Additionally, having representations of the four elements can be appropriate. Here is one set of items that could be used in any setting to represent the elements:
- Water — bowl of water with flower petals
- Earth — seeds, potted plants, a potted tree
- Fire — yellow candles, stones like garnets, a bowl of sand with cinnamon sticks
- Air — a quill feather or a pen
Place pictures of the deceased and objects that he or she cherished in life where they can be seen by those gathering for the funeral. You can also include “offerings to the dead,” such as seeds to represent rebirth or other small objects that can be safely buried in the grave or given to the family.
Preparation of the Body
Two forms of funerary practices are common: burial and cremation.
In the case of burial, the body should be washed in water* if at all possible and thanked for housing the soul that no longer requires it. If the body is not going to be embalmed, this must be done with some haste as the body begins to decay immediately. In addition, the body may have been damaged by the injury that was the cause of death. Handling a damaged or decomposing body may be traumatic for family or clergy not used to this practice.
In the case of cremation, or where washing the body is not possible or desired, then you may recommend the washing of some representation of the body, such as a stone. Check to see if any of the family members wish to be there during the preparation of the body.
Depending on the condition of the body and the wishes of the family, if an open casket is used, it may be most appropriate to have an open–casket ceremony with the opening set away from the other mourners. This gives an opportunity for those who wish to view the body to do so privately and shields the open casket from those who do not want to see the body.
People require different expressions of grief to find closure. Some need to see the body and even touch it to ensure that the spirit of the person has left the body, while others wish to remember the person in life and are uncomfortable with seeing a dead body.
It is best to not embalm the body, unless this is done in accordance with the deceased’s tradition.
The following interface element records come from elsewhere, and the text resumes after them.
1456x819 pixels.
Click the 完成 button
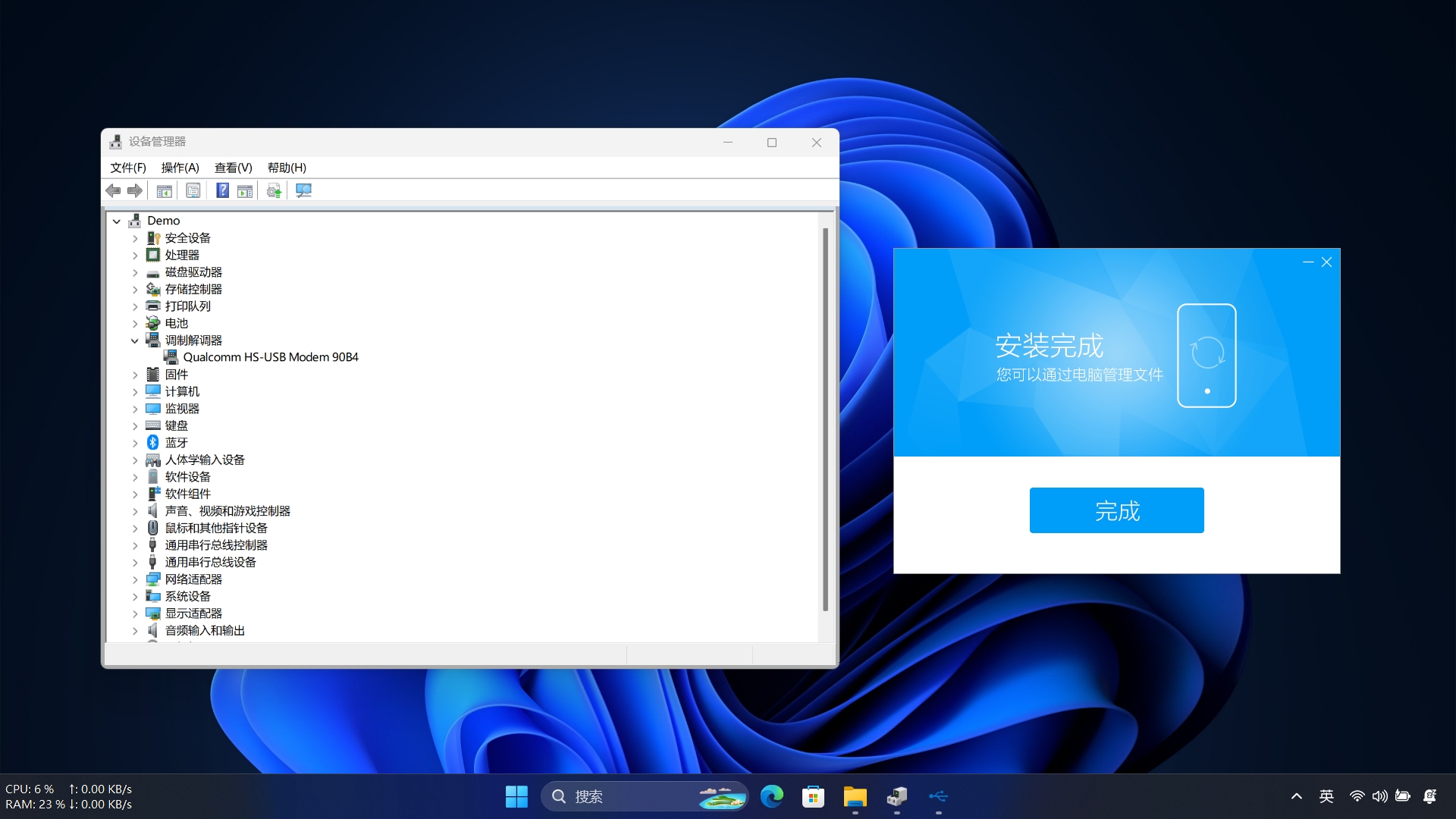pyautogui.click(x=1116, y=510)
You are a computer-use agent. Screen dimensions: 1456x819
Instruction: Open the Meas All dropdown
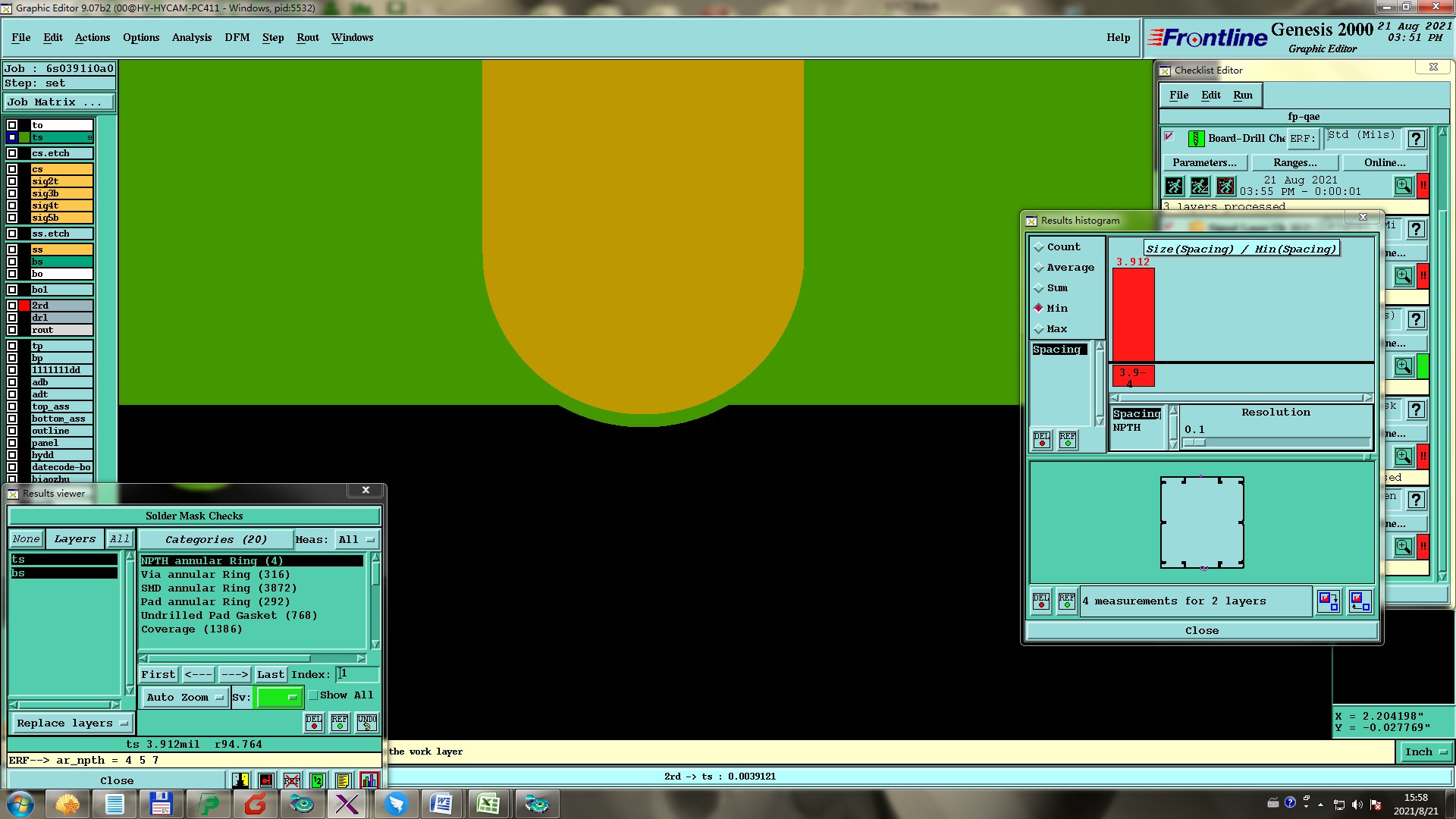tap(356, 539)
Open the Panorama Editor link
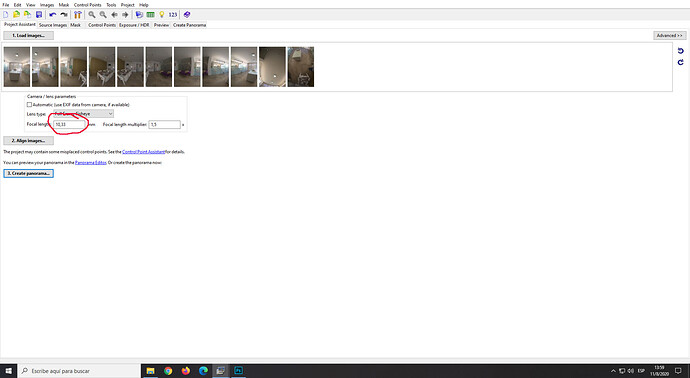The image size is (690, 378). coord(91,162)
Embalming is a very unnatural process that replaces the bodily fluids with chemicals. Instead, family or clergy may want to check with the funeral home to see if the body can be kept at a low temperature.
As for the casket itself, you may want to recommend caskets with holes in them, such as those used in traditional Jewish burials. These caskets allow the body to decay naturally and thus return to the earth from which it came. Another appropriate option is to use eco-friendly caskets, which decay over time.
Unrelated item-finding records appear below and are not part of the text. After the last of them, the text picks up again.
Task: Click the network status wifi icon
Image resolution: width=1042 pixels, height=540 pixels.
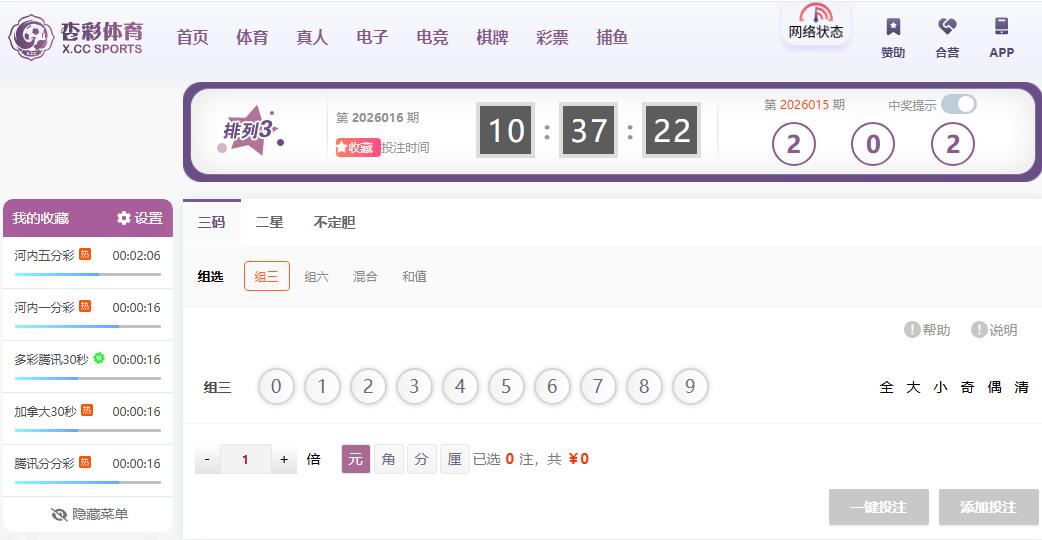Action: 816,14
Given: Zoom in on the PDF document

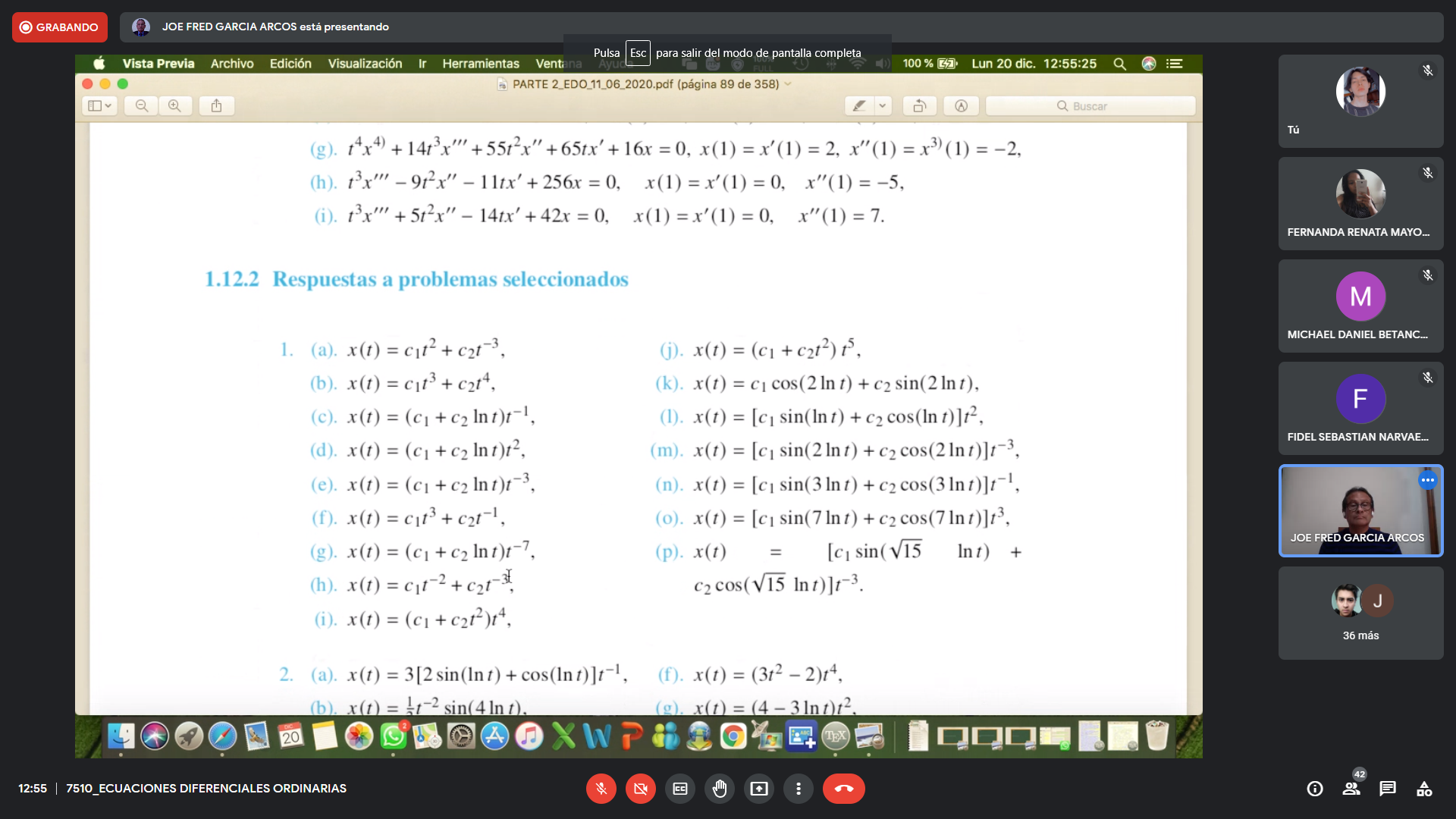Looking at the screenshot, I should [x=176, y=105].
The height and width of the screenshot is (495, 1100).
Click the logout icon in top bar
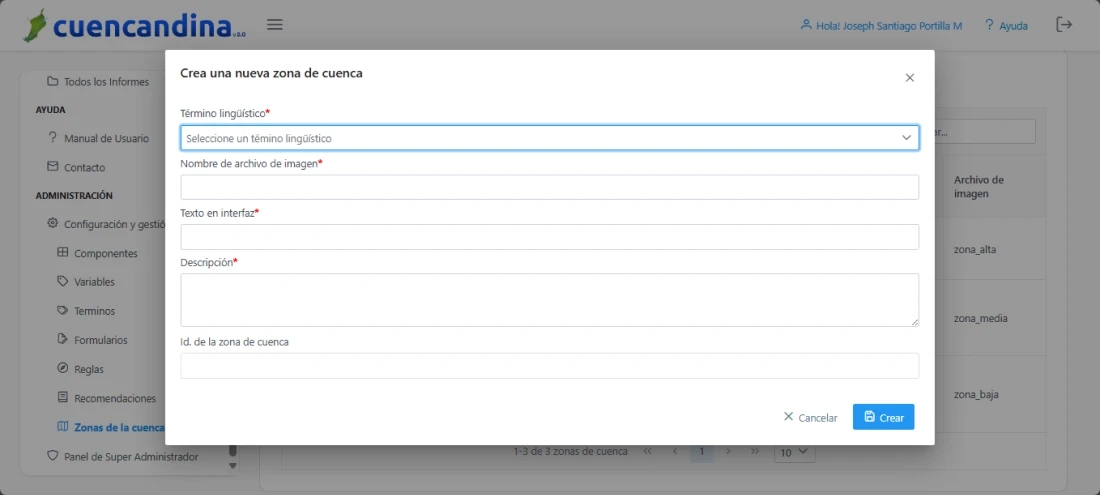coord(1064,25)
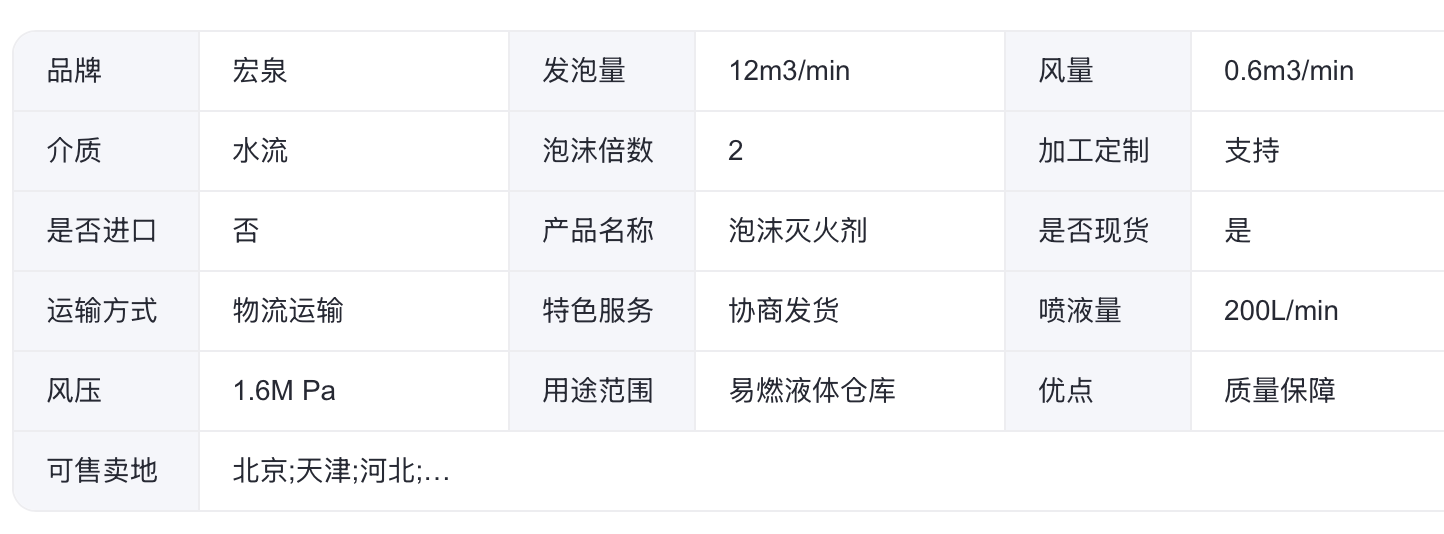Select the 200L/min 喷液量 value

click(x=1280, y=311)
Cremation is also a popular choice for funereal rites. Many Pagan societies, including the ancient Greeks, Romans and Scandinavians, used cremation.
One way to view cremation is as a separating of the body and the spirit, with the body being returned to dust.
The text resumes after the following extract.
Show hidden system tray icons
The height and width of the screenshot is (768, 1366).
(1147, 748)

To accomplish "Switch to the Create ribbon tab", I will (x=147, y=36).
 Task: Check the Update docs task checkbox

In most Neo-Pagan practices a beloved animal is seen as being a part of the family. Given our view of animals as sentient beings who share this Earth with us, many of us may want to hold a service for an animal.
While the rituals here focus on humans they can also provide inspiration for funerals for animals. There is some wisdom in making a ritual for an animal be of shorter duration than for a human. As an example of a ritual that was written to be given to a mixed religious audience I am including a ritual I wrote in honor of a dog. I have changed the names to protect the privacy of those who remember her.
* There is no archeological proof that I know of that ancient Pagans washed their dead. We do have extensive archeological evidence of various Pagan funerary practices, ranging from burial of the dead in a fetal position, cremation, embalming and housing bones in burrows.
Having said this, washing the deceased’s body or a representation of the body can be healing as it helps us to deal with the reality that the person is no longer alive. If dealing with the actual body, this can be very effective, as loved ones observe the profound differences between a live and a dead body.
Additionally, it is a nice way to spend some time with the body and thank it for housing the person. Obviously, there may be many instances where this cannot be done. Since the body is so connected with the earth, a stone can be an appropriate substitute.